Information provided start
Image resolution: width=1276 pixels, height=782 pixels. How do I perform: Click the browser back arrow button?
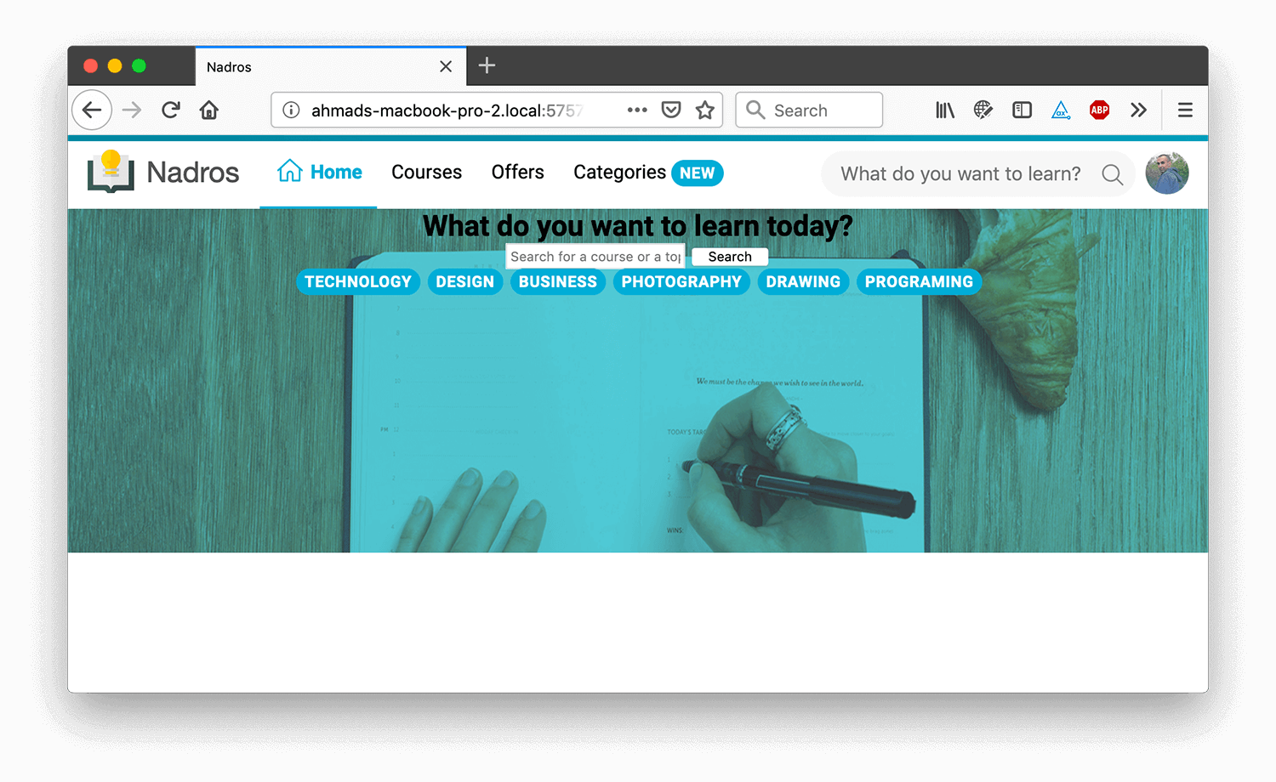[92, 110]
Information provided end
Information provided start
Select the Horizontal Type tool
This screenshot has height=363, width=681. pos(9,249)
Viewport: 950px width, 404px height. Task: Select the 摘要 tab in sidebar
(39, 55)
Information provided end
Information provided start
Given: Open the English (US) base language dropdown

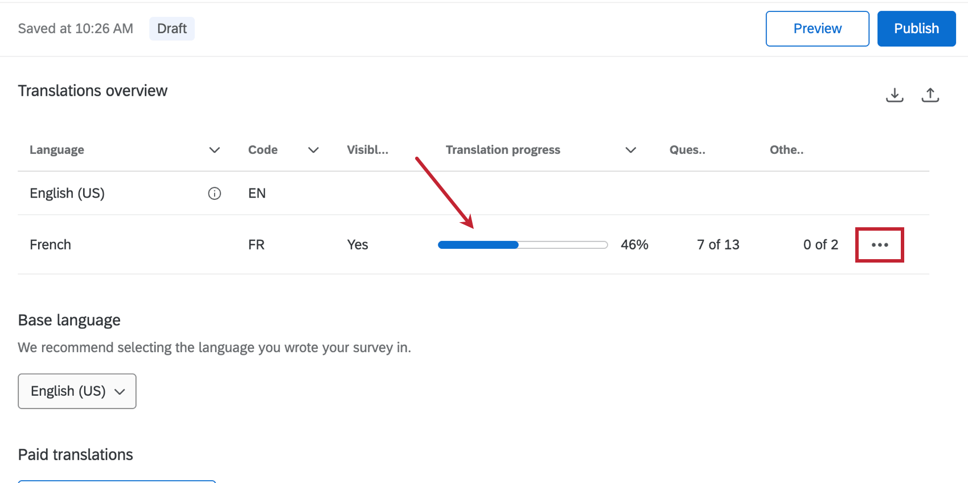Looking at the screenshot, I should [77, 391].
Information provided end
Can you copy the data from the line containing "Given: Open the" through the line containing "Looking at the" word for word, leaving out the pictures?

Given: Open the English (US) base language dropdown

Looking at the screenshot, I should [77, 391].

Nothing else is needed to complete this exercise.